- DATA
******************************

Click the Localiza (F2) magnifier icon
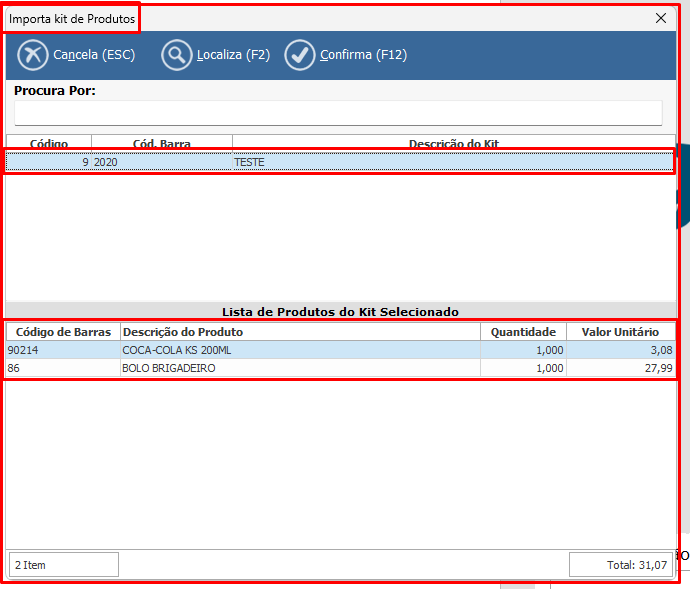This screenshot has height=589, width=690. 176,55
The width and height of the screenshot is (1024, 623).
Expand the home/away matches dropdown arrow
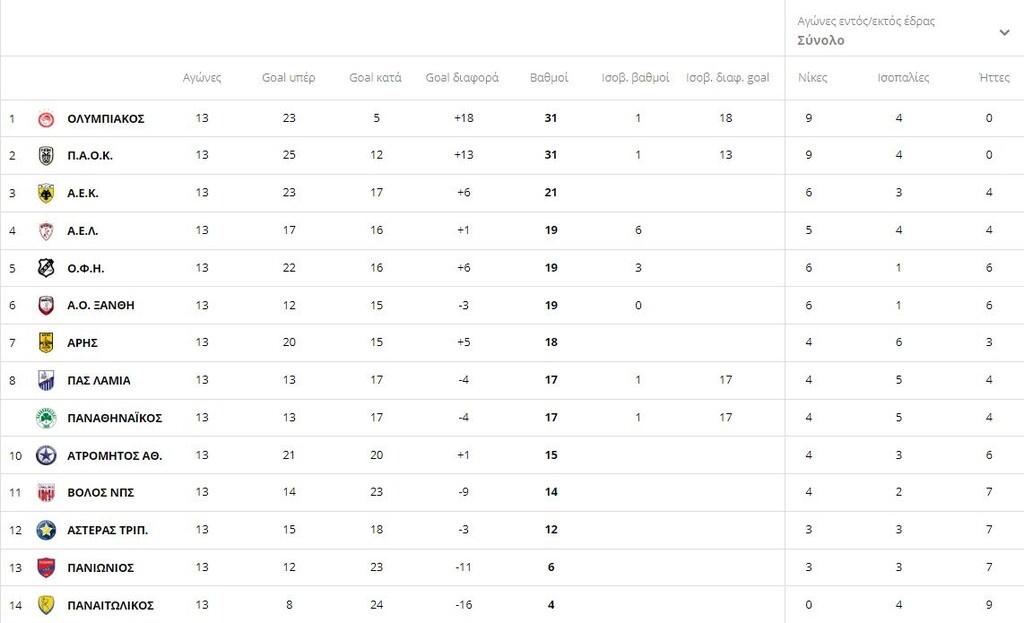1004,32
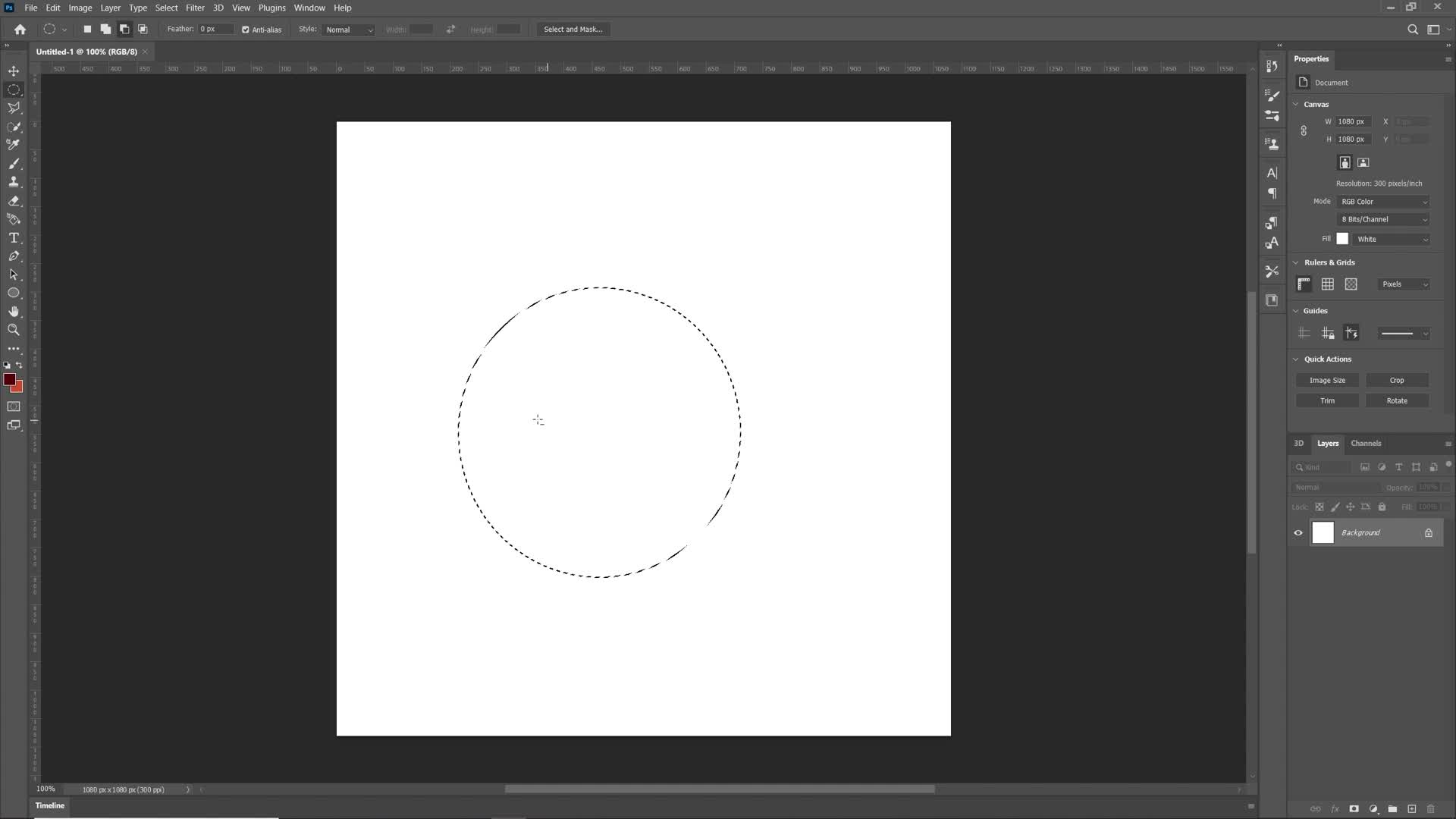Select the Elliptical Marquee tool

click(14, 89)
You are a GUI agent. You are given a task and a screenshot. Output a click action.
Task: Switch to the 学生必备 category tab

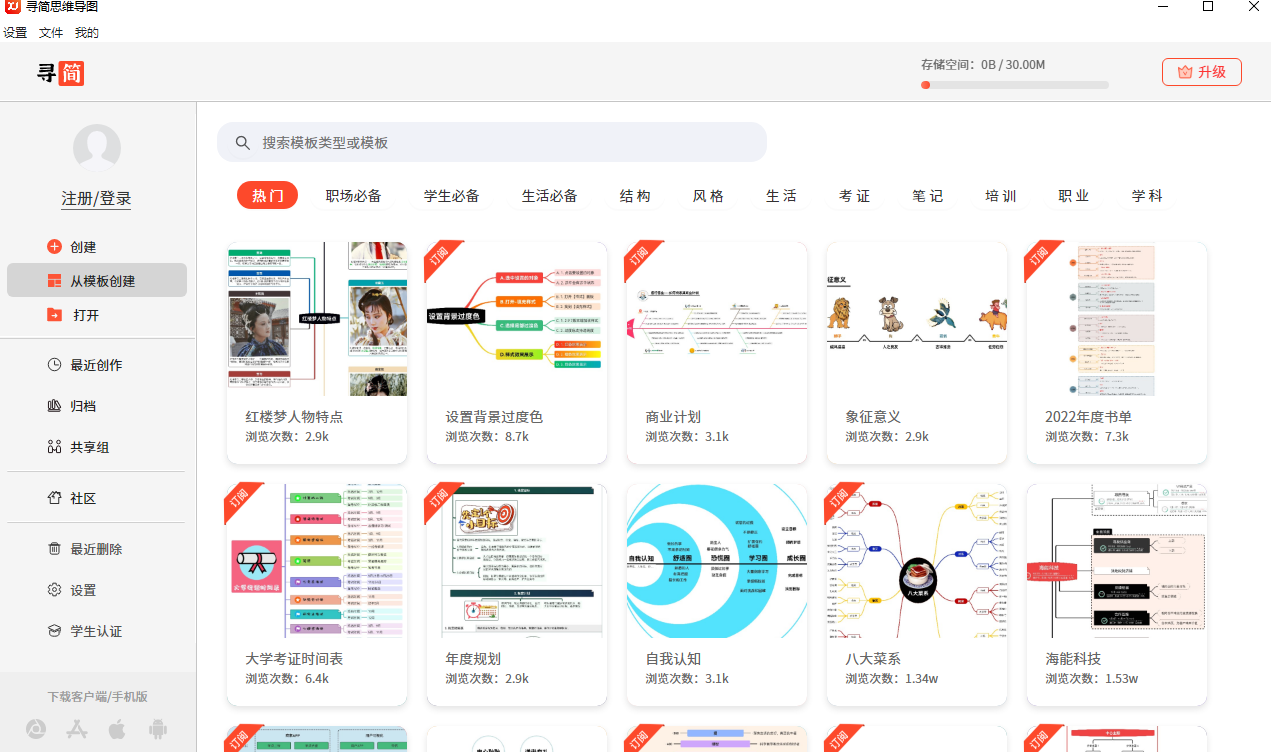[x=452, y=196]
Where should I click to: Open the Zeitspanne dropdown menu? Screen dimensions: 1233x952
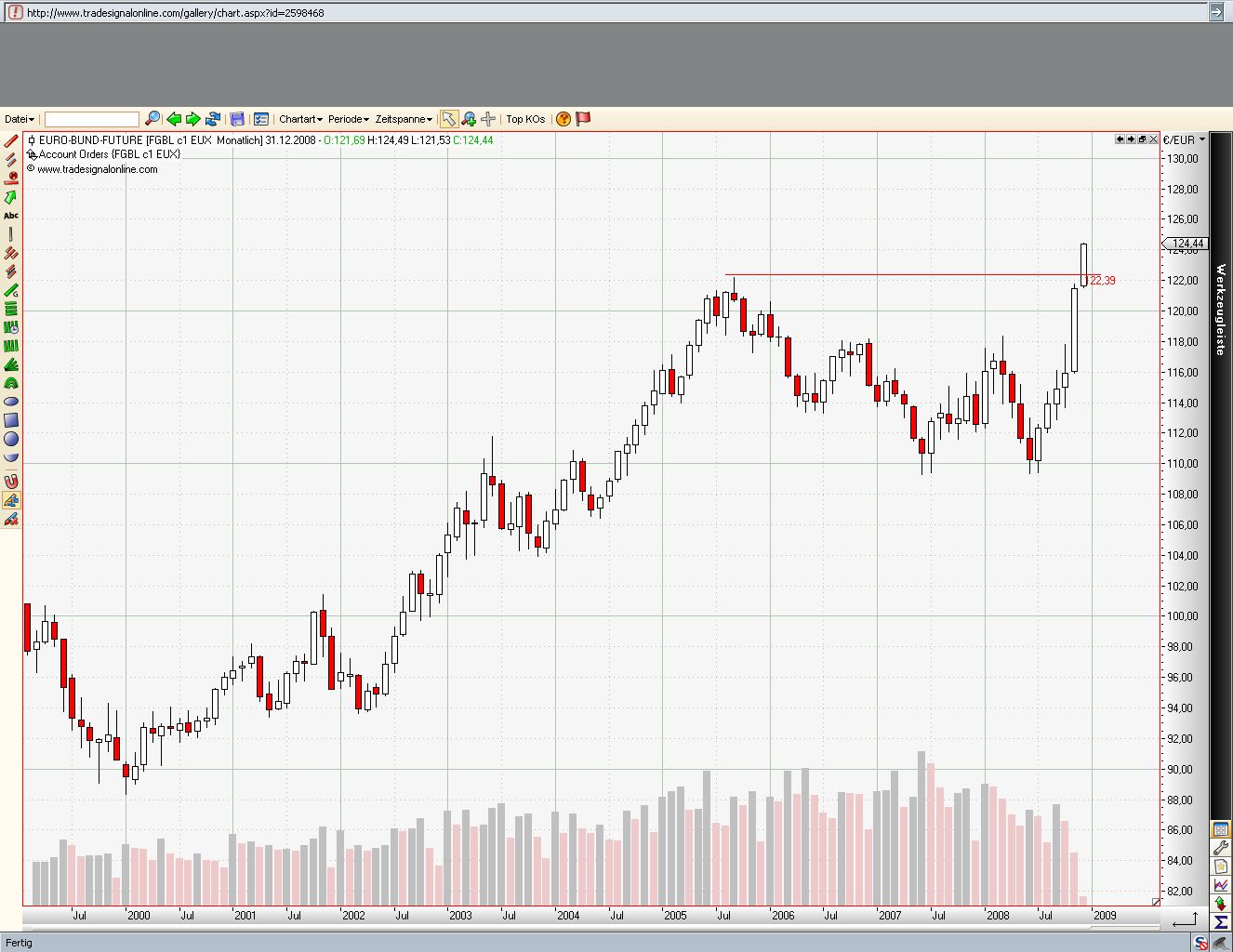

******************************

- ABOUT THIS EXERCISE
Reproduce the listing word for word. Do not carry over the pictures.

- EXERCISE SOLUTION
Click the Localiza (F2) magnifier icon
This screenshot has height=589, width=690. 176,55
The width and height of the screenshot is (1024, 623).
Expand the home/away matches dropdown arrow
1004,32
Select the Elliptical Marquee tool

click(14, 89)
You are a GUI agent. You are given a task and a screenshot. Output a click action.
Task: Switch to the 学生必备 category tab

[x=452, y=196]
Where should I click to: Open the Zeitspanne dropdown menu? Screen dimensions: 1233x952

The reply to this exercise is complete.